Pattern Recognition and Pseudo-Security
One of my favorite shows on NPR is On The Media. Each week, the hosts examine a variety of topics related to the media, mostly in the US. I hear the show on Sunday mornings on New Hampshire Public Radio. On February 26, 2010, the show aired a story called “The Watchers.” It brought me back to my graduate school days and my academic roots in computer science, specifically in pattern recognition and machine learning.
The story was about the value of the massive amounts of data that each of us leave behind as we go about our daily electronic lives. In particular, John Poindexter, convicted of numerous felonies in the early 1990’s for his role in the Iran-Contra scandal (reversed on appeal), had the idea that the US government could use computers to troll through this data, looking for patterns. When I was in graduate school, deficit hawks were interested in this idea as a way to find people who were scamming the welfare system and credit card companies were interested using it to ferret out credit card fraud. Then George Bush became president and 9/11 occurred. Suddenly, Poindexter’s ideas became hot within the defense department.
In 2002, Bush appointed Poindexter as the head of the Information Awareness Office, part of DARPA, and Poindexter pushed the agenda of “total information awareness,” a plan to use software to monitor the wide variety of electronic data that we each leave behind with our purchases and web browsing and cell phone calls and all of our other modern behaviors. The idea was that by monitoring this data, the software would be able to alert us to potential terrorist activity. In other words, the software would be able to detect the activities of terrorists as they plan their next attack.

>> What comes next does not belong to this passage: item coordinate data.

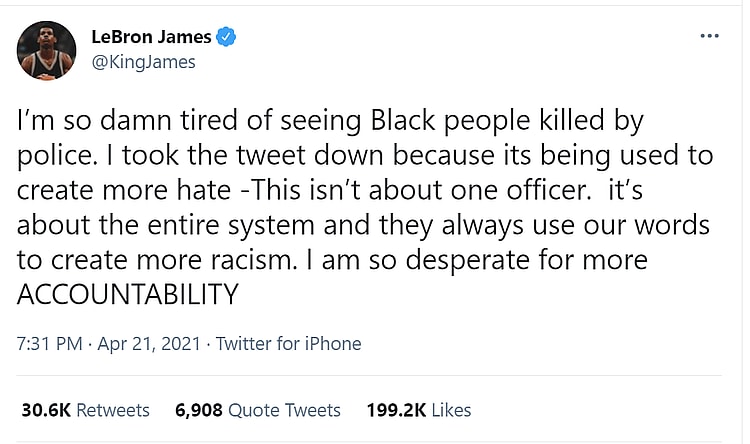Screen dimensions: 750x444
Task: Click the blue verified checkmark badge
Action: (227, 37)
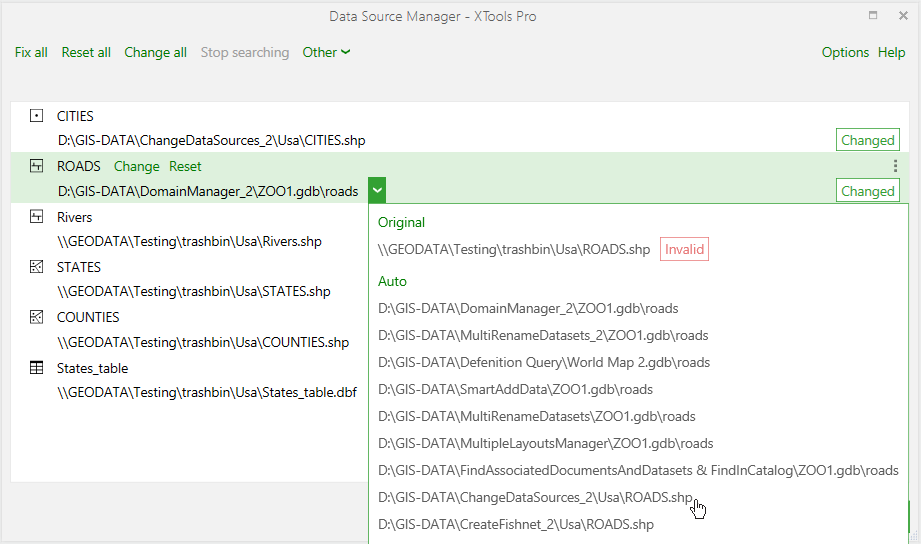Click the COUNTIES polygon layer icon

coord(36,317)
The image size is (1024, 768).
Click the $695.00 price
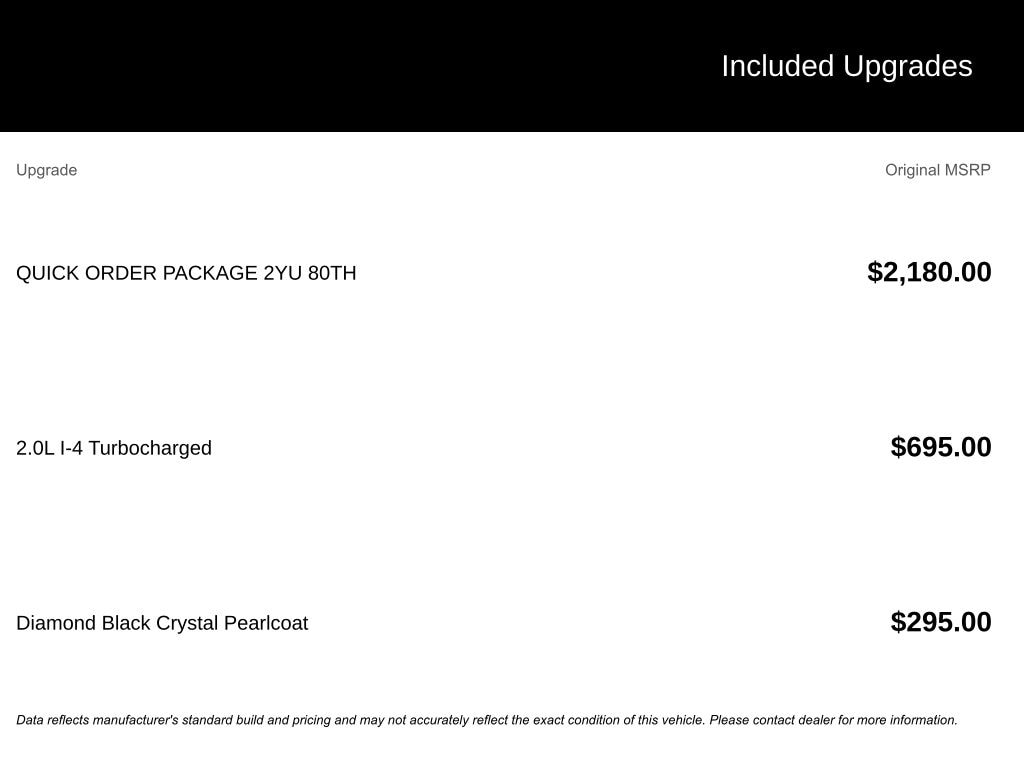click(941, 447)
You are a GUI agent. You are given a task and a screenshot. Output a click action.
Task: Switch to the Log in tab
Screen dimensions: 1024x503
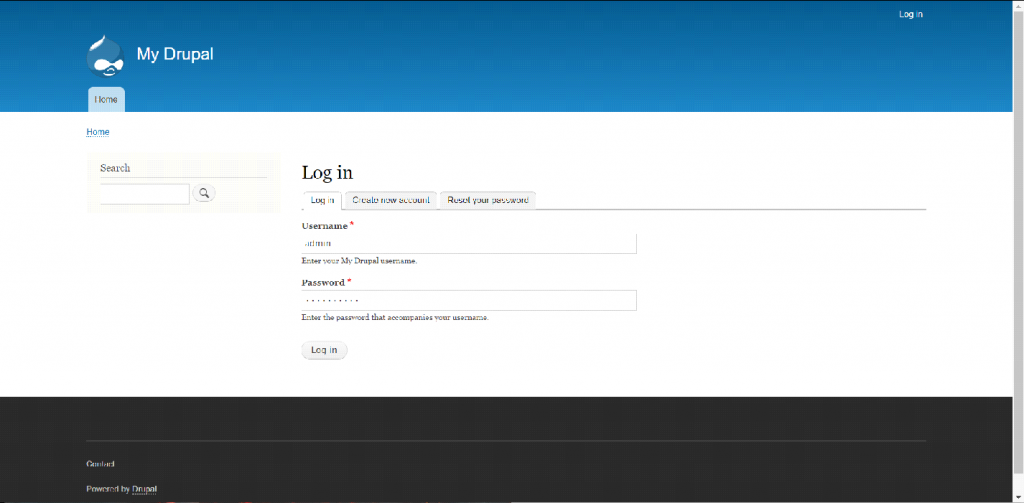pos(322,200)
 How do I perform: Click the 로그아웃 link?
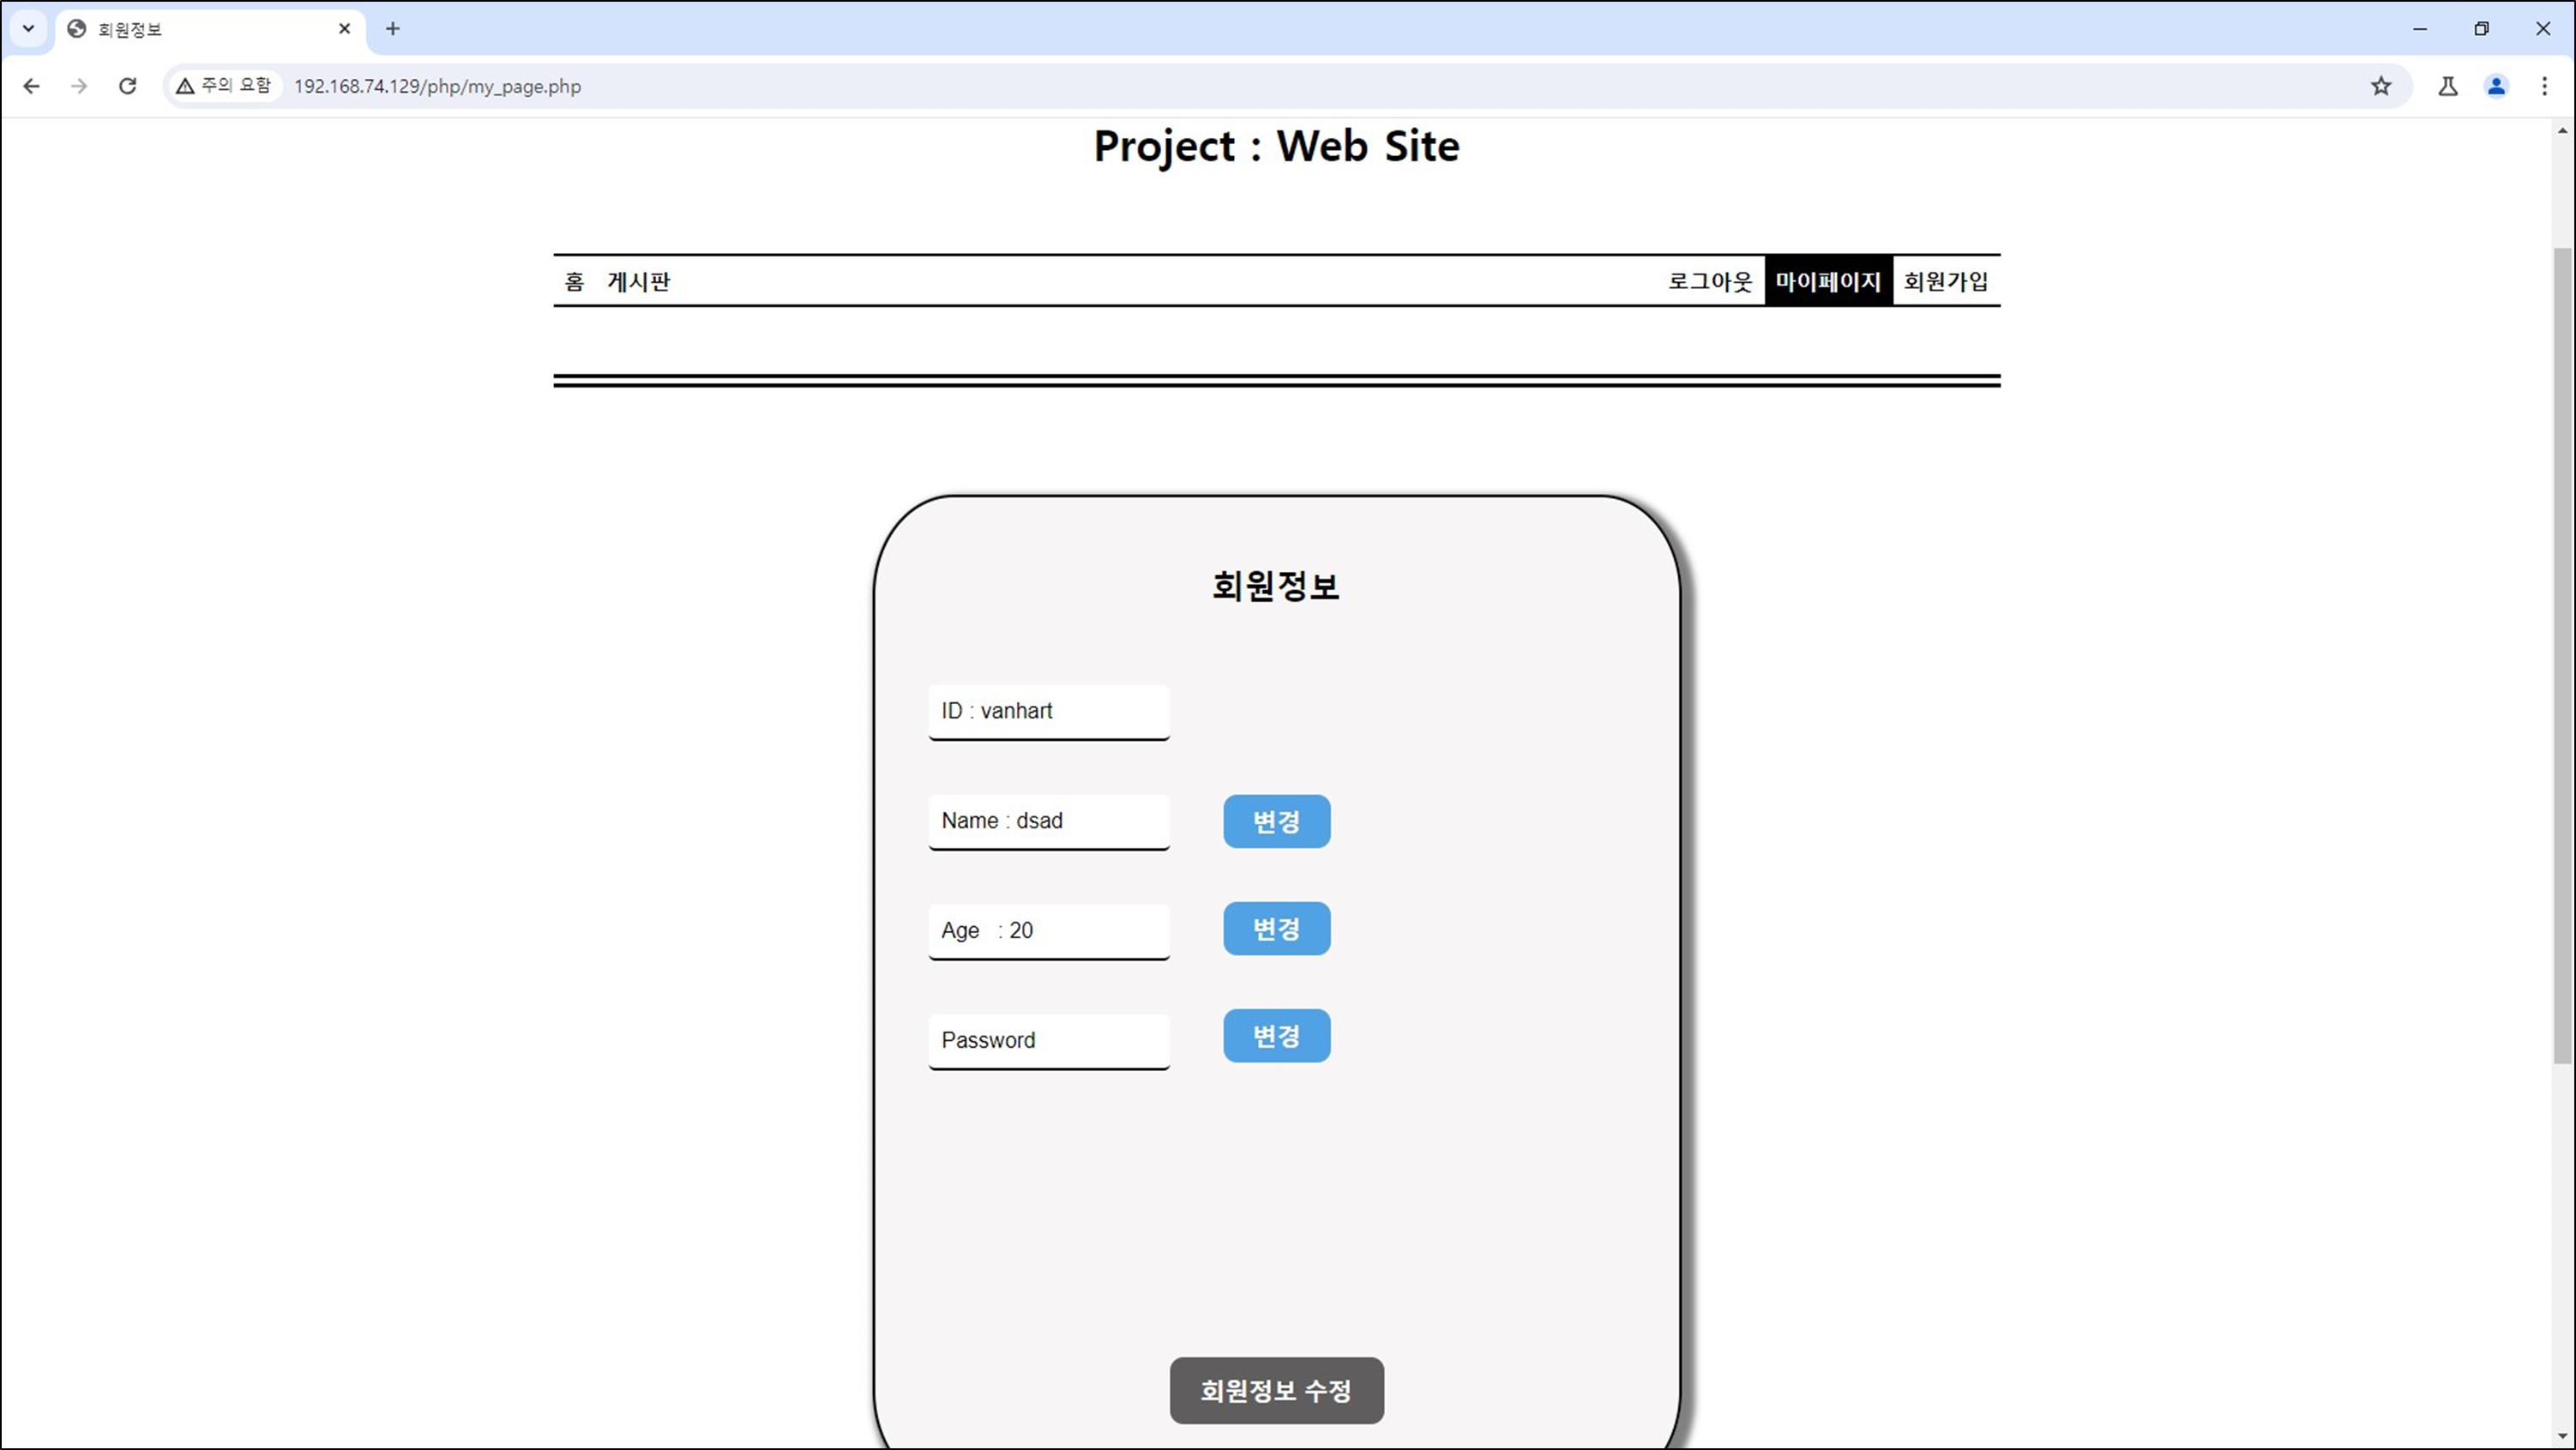point(1709,282)
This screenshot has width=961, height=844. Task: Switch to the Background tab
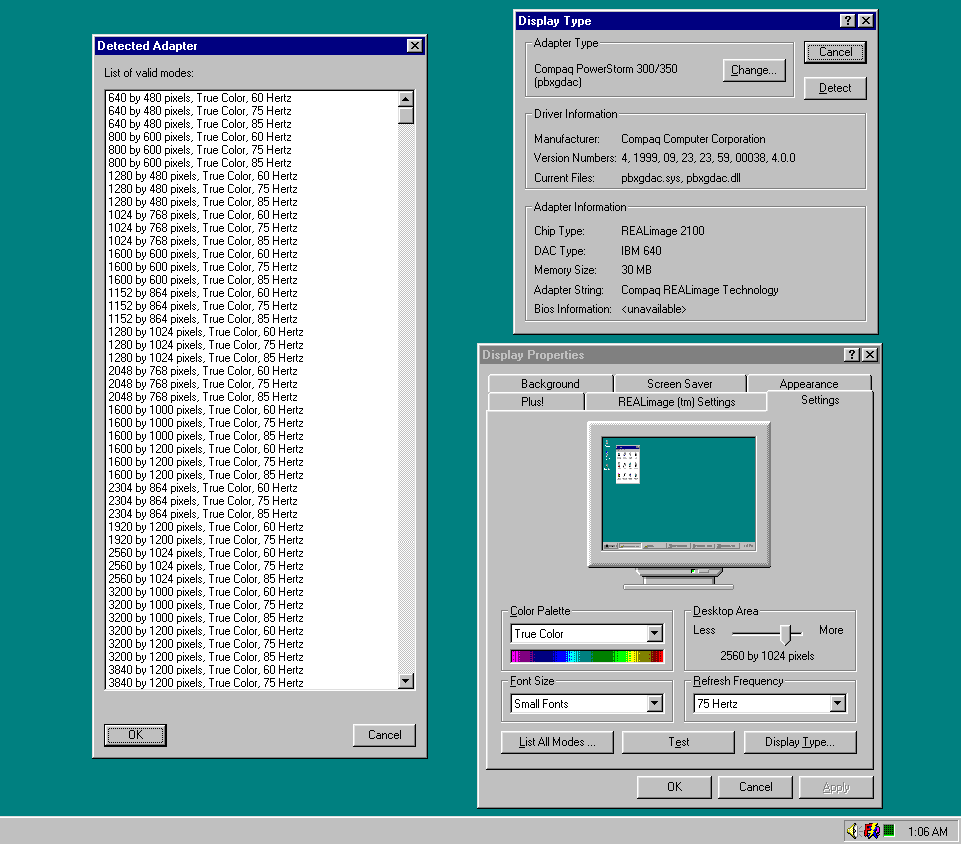(549, 384)
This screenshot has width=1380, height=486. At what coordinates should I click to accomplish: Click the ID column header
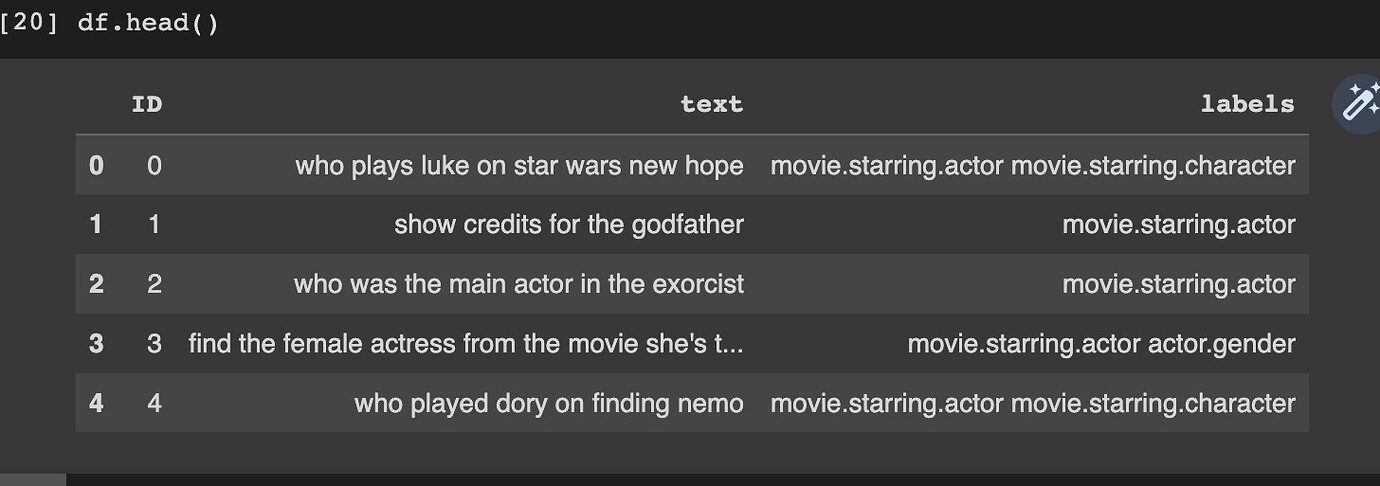[147, 104]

The On The Media story described the problems with this program, problems that we knew about way back when I was in graduate school in the early 1990’s. The biggest problem is that the software is overwhelmed by the sheer volume of data that is currently being collected. This problem is similar to the problem of information overload in humans. The software can’t make sense of so much data. “Making sense” of the data is a prerequisite for being able to find patterns within the data.
Why do we care about this issue? There are a couple of reasons. The first is that we’re spending a lot of money on this software. In a time when resources are scarce, it seems crazy to me that we’re wasting time and money on a program that isn’t working. The second reason is that data about all of us is needlessly being collected and so our privacy is potentially being invaded (if anyone or any software happens to look at the data). Poindexter’s original idea was that the data would be “scrubbed” so that identifying information was removed unless a problematic pattern was identified. This particular requirement has been forgotten so that our identifying information is attached to each piece of data as it is collected. But I think the main reason we should care about this wasted program is because it is another example of security theater, which I’ve written about before. It does nothing to make us actually safer but is instead a way of pretending that we are safer.
When I was in graduate school, I would never have thought that we would still be talking about this idea all these years later. Learning from the past isn’t something we do well.